La terminal por donde desembarco asumo que queda en La Habana pues debo atravesar no menos de quince pasillos y caminar cual video de Lady Gaga sobre la correa movediza que me llevará hacia la inmigración de los Estados Unidos: donde debo entregar mi pasaporte para que lo sellen las autoridades. O como yo la llamo: Mordor.

Si fuera la persona que creo que soy en mi cabeza —un modelo de Pert Plus— no me pondría nervioso el simple hecho de decir que vengo de visita al imperio por cuatro días y que me pienso llevar dos automercados en mi maleta que va vacía. Pero yo no soy modelo. Hasta mi mamá dice que parezco árabe y las autoridades piensan lo mismo. Para los Estados Unidos yo soy el primo preferido de Osama Bin Laden.

“¿Qué viene a hacer usted en los Estados Unidos?”, me pregunta un oficial con acento de Kentucky. “Vengo de turismo a visitar a unos amigos”, respondo en inglés. El agente me mira: “¿Qué amigos conoce usted aquí en Miami?” Y ahí es donde me pongo nervioso. ¿Cómo se le explica a un desconocido que un porcentaje importante de mis amigos y familiares emigraron de manera legal a los Estados Unidos porque en Venezuela no encontraron paz? “Muchos”; le respondo. “¿Cuántos?”, me vuelve. Considero en ese momento preguntarle si puedo abrir mi Facebook en su computadora para enseñarle.

◆ ◆ ◆ ◆ ◆ ◆ ◆

▶ **OBJETIVOS**:
1. Por favor, transcribe del texto proporcionado el fragmento que empieza en las palabras "La terminal por" y termina después de "la llamo: Mordor.".
2. Indica si cada afirmación coincide con el texto proporcionado. Responde sí o no y cita las palabras exactas del texto que lo deciden. (a) El oficial que interroga a quien narra tiene acento de Kentucky. (b) Quien narra le contesta al oficial en español. (c) La visita a los Estados Unidos es por cuatro días.

▶ **EXTRACTO DE DATOS**:

◆ ◆ ◆ ◆ ◆ ◆ ◆

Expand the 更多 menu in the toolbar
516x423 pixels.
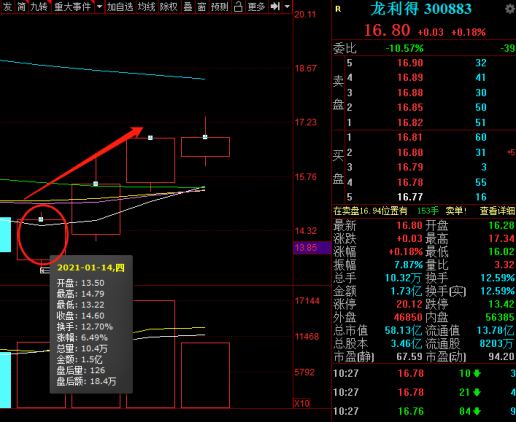(256, 6)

◆ ◆ ◆ ◆ ◆ ◆ ◆

▶ **RESPUESTAS**:
1.
La terminal por donde desembarco asumo que queda en La Habana pues debo atravesar no menos de quince pasillos y caminar cual video de Lady Gaga sobre la correa movediza que me llevará hacia la inmigración de los Estados Unidos: donde debo entregar mi pasaporte para que lo sellen las autoridades. O como yo la llamo: Mordor.

2.
(a) Sí: "me pregunta un oficial con acento de Kentucky".
(b) No: "respondo en inglés".
(c) Sí: "vengo de visita al imperio por cuatro días".